The answer must consist of every line in the records that contains the word "divider".

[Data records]

********************

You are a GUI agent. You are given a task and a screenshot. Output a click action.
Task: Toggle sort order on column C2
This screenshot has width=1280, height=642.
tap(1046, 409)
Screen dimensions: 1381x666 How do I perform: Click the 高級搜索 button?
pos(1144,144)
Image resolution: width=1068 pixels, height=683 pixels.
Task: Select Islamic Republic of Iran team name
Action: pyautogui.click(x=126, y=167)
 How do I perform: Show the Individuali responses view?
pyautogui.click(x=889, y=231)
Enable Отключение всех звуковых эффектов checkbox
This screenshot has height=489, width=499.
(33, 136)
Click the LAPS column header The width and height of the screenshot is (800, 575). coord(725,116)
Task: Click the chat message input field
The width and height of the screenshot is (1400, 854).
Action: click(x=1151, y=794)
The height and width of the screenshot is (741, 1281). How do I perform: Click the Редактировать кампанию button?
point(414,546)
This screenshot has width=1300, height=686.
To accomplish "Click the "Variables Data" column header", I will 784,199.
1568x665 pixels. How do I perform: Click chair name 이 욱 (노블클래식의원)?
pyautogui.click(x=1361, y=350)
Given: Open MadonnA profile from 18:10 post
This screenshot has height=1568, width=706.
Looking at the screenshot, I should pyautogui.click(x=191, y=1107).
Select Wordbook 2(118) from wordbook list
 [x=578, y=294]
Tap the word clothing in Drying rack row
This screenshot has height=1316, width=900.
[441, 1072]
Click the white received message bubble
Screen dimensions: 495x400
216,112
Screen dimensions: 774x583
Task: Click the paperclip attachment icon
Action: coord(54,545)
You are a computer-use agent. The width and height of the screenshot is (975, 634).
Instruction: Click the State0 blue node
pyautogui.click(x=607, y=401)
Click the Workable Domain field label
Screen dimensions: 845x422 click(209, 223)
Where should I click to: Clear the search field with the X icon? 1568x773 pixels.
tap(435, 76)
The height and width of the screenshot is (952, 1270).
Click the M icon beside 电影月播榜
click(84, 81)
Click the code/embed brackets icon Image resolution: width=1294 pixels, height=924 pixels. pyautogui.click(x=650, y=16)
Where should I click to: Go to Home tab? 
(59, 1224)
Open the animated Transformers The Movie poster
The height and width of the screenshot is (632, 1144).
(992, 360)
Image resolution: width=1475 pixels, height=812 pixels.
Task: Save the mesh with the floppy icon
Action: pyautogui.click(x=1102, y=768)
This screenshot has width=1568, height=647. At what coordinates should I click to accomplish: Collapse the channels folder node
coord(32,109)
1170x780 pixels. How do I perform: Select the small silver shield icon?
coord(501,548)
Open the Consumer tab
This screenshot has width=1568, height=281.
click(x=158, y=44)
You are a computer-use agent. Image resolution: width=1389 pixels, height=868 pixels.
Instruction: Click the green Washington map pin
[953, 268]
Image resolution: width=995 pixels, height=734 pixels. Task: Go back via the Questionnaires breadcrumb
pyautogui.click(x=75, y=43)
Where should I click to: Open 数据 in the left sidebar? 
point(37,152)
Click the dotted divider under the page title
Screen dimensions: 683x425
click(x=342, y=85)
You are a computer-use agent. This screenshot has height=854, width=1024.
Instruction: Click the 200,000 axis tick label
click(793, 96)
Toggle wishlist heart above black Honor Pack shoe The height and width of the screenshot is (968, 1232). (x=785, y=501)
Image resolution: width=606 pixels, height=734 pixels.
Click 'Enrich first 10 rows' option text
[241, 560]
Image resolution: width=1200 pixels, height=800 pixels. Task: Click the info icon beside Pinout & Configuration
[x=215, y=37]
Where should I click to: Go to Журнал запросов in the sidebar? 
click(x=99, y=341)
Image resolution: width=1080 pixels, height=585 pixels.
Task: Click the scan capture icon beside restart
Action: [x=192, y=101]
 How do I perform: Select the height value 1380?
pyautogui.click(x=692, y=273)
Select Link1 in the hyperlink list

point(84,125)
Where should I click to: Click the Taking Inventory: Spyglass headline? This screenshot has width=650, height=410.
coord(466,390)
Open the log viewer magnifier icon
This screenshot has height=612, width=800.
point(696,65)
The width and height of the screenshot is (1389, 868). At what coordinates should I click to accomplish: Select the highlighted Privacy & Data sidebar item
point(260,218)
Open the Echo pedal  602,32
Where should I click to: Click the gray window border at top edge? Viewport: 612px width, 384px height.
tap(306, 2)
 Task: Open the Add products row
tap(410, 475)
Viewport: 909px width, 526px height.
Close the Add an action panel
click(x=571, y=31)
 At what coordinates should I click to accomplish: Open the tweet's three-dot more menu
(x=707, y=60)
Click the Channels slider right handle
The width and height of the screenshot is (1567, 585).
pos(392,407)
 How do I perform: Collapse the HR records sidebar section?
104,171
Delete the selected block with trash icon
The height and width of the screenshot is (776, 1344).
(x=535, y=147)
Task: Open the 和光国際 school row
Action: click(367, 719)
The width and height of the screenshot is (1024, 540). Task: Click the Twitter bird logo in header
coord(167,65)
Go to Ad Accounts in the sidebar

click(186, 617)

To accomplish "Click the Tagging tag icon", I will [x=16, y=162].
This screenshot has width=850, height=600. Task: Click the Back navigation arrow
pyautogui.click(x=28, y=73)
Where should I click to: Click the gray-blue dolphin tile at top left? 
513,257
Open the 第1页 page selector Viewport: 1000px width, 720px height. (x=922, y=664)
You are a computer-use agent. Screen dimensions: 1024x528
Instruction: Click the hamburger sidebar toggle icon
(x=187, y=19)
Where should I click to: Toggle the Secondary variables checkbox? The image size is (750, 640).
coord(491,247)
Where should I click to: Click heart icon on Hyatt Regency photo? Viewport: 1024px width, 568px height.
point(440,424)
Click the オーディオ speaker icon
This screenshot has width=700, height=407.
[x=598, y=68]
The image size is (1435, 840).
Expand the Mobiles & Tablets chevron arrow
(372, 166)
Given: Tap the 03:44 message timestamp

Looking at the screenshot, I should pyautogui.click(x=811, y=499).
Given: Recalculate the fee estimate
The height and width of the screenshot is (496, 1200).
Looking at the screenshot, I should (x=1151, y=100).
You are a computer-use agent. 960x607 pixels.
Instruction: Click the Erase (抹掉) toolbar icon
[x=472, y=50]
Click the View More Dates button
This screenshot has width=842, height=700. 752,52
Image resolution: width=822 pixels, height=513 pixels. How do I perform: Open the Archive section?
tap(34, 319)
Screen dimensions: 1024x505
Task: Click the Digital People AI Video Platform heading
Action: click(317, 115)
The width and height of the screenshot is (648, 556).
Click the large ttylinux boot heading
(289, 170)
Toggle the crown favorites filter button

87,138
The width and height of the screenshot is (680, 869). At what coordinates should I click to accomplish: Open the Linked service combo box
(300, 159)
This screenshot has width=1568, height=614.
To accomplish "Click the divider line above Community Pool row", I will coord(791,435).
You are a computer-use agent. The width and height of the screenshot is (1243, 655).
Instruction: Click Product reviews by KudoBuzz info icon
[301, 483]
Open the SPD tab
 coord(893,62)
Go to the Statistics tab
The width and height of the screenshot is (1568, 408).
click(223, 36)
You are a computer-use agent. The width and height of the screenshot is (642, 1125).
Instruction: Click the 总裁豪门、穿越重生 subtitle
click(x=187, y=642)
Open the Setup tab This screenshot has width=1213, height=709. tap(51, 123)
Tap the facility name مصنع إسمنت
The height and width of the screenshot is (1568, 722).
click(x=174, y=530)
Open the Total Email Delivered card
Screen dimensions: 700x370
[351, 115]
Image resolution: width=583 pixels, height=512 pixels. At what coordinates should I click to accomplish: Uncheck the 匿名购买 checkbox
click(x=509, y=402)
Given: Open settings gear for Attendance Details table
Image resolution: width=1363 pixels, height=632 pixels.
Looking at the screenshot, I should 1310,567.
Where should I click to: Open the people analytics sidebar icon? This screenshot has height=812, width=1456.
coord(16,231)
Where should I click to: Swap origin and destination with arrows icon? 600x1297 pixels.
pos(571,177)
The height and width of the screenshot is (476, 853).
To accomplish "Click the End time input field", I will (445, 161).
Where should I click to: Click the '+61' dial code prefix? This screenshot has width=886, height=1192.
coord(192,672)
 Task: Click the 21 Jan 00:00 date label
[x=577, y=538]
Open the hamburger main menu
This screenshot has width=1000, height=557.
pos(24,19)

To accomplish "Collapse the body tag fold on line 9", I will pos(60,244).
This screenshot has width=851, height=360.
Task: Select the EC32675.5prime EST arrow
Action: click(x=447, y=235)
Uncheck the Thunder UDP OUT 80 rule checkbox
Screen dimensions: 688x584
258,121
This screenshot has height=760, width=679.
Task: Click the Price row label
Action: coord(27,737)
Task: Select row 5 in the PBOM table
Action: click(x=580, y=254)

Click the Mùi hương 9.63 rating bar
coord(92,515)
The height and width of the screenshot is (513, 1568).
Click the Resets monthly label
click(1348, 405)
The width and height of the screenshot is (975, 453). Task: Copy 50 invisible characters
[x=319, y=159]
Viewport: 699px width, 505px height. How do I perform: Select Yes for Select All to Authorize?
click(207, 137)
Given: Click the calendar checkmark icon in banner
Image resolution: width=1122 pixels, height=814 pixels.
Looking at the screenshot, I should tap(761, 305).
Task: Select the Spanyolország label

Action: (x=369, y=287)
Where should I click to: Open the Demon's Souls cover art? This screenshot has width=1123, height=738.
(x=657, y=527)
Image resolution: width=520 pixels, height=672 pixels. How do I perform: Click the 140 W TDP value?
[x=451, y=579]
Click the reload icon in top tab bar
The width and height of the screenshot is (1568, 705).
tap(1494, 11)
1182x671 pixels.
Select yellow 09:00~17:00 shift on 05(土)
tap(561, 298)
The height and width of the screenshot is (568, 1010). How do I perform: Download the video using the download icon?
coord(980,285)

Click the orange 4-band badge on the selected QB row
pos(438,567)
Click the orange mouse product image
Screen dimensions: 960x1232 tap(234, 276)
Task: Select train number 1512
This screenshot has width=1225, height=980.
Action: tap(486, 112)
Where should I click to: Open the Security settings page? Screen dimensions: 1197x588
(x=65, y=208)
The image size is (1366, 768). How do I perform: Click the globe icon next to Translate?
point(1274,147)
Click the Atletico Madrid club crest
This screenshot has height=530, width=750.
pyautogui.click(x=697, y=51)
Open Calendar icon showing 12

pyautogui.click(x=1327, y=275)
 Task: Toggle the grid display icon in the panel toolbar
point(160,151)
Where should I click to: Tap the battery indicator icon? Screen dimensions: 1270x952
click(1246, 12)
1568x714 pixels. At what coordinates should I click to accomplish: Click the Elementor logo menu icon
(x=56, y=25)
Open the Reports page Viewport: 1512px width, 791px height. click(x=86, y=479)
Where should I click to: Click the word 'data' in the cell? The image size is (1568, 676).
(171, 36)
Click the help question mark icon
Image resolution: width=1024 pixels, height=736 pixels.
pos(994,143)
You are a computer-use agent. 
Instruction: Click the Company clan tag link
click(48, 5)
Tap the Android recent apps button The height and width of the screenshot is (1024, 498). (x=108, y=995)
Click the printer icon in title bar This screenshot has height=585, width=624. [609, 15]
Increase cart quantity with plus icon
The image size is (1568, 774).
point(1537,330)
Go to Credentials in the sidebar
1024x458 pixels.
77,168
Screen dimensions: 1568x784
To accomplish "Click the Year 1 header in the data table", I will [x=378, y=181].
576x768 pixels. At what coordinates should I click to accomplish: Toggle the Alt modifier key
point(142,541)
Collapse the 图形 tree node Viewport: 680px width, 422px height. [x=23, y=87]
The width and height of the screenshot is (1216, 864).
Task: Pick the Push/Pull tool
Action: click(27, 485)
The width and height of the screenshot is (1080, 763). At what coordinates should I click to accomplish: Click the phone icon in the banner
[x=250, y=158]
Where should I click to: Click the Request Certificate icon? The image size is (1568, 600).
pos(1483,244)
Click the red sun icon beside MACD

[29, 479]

********************

ANSWER SECTION:
Click the dotted divider under the page title
To accomplish "Click the divider line above Community Pool row", I will coord(791,435).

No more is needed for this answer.